#### Kutipan untuk Dibaca
• • •

Undang-Undang No.43 Tahun 1999 tentang Pokok-Pokok Kepegawaian merumuskan dan menjelaskan hak, kewajiban, hal-hal yang harus di hindari atau hal-hal yang dilarang selama menjadi pejabat publik, yaitu:
1.    Hak Pegawai Negeri / Pejabat publik/ Pejabat Tata Usaha Negara :
a.    Mendapatkan Gaji (Pasal 7);
b.    Mendapatkan Kenaikan Pangkat sesuai jenjang karir;
c.    Mendapatkan Pendidikan dan Pelatihan untuk meningkat kualitas Sumber Daya Manusia (Pasal 31);
d.    Mendapatkan kesejahteraan berupa tunjangan pensiun, meninggal dunia, dan cacat jasmani / rohani karena menjalankan tugas kewajibannya (Pasal 32);
e.    Hak atas cuti; dan
f.     Hak memperoleh uang duka bagi keluarga dari pegawai negeri yang tewas.
2.    Kewajiban Pejabat Negara / Tata Usaha Negara / Pejabat Publik :
a.    Setiap Pegawai Negeri wajib setia dan taat kepada Pancasila, Undang-Undang Dasar 1945, Negara, dan Pemerintah, serta wajib menjaga persatuan dan kesatuan bangsa dalam Negara Kesatuan Republik Indonesia (Pasal 4).
b.    Wajib menaati segala peraturan perundang-undangan yang berlaku dan melaksanakan tugas kedinasan yang dipercayakan dengan penuh pengabdian, kesadaran dan tanggung jawab.
c.    Wajib menyimpan rahasia jabatan dan hanya dapat mengemukakan rahasia jabatan kepada dan atas perintah pejabat yang berwajib atas kuasa Undang-Undang.
d.    Mengutamakan kepentingan negara diatas kepentingan golongan atau diri sendiri, serta menghindarkan segala sesuatu yang dapat mendesak kepentingan negara oleh kepentingan golongan, diri sendiri, atau pihak lain.
e.    Menjunjung tinggi kehormatan dan martabat negara, pemerintah dan pegawai negeri sipil.
f.     Mengangkat dan menaati sumpah / janji pegawai negeri dan jabatan berdasarkan peraturan perundang-undangan yang berlaku.
g.    Memperhatikan dan melaksanakan segala ketentuan pemerintah baik yang langsung menyangkut tugas kedinasannya maupun yang berlaku secara umum.
h.    Bekerja dengan jujur, tertib, cermat, dan bersemangat untuk kepentingan negara.
i.     Segera melaporkan kepada atasannya, apabila mengetahui ada hal yang dapat membahayakan atau merugikan negara/pemerintah, terutama di bidang keamanan, keuangan, dan materiil.

• • •

#### Bahan yang Diberikan

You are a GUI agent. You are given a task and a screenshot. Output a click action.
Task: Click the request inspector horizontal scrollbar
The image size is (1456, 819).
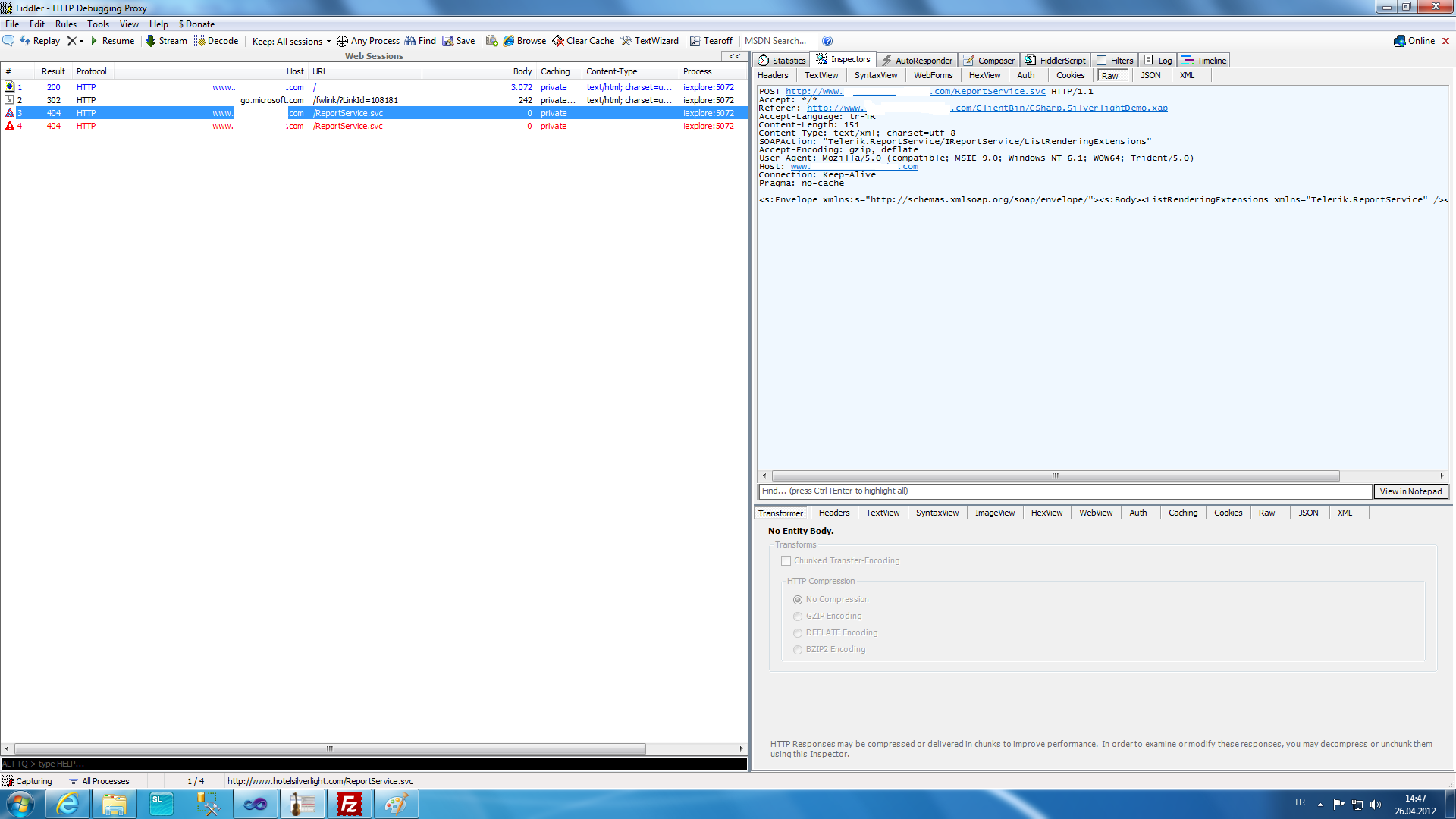(1054, 476)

• • •

#### Syarat Latihan
Tulis ulang persis bagian kutipan tentang kepegawaian ini, mulai dari "b.    Wajib menaati" dan berakhir pada "perundang-undangan yang berlaku.". Baris-baris di atas tidak ada hubungannya dengan kutipan.

#### Jawaban Lengkap
b.    Wajib menaati segala peraturan perundang-undangan yang berlaku dan melaksanakan tugas kedinasan yang dipercayakan dengan penuh pengabdian, kesadaran dan tanggung jawab.
c.    Wajib menyimpan rahasia jabatan dan hanya dapat mengemukakan rahasia jabatan kepada dan atas perintah pejabat yang berwajib atas kuasa Undang-Undang.
d.    Mengutamakan kepentingan negara diatas kepentingan golongan atau diri sendiri, serta menghindarkan segala sesuatu yang dapat mendesak kepentingan negara oleh kepentingan golongan, diri sendiri, atau pihak lain.
e.    Menjunjung tinggi kehormatan dan martabat negara, pemerintah dan pegawai negeri sipil.
f.     Mengangkat dan menaati sumpah / janji pegawai negeri dan jabatan berdasarkan peraturan perundang-undangan yang berlaku.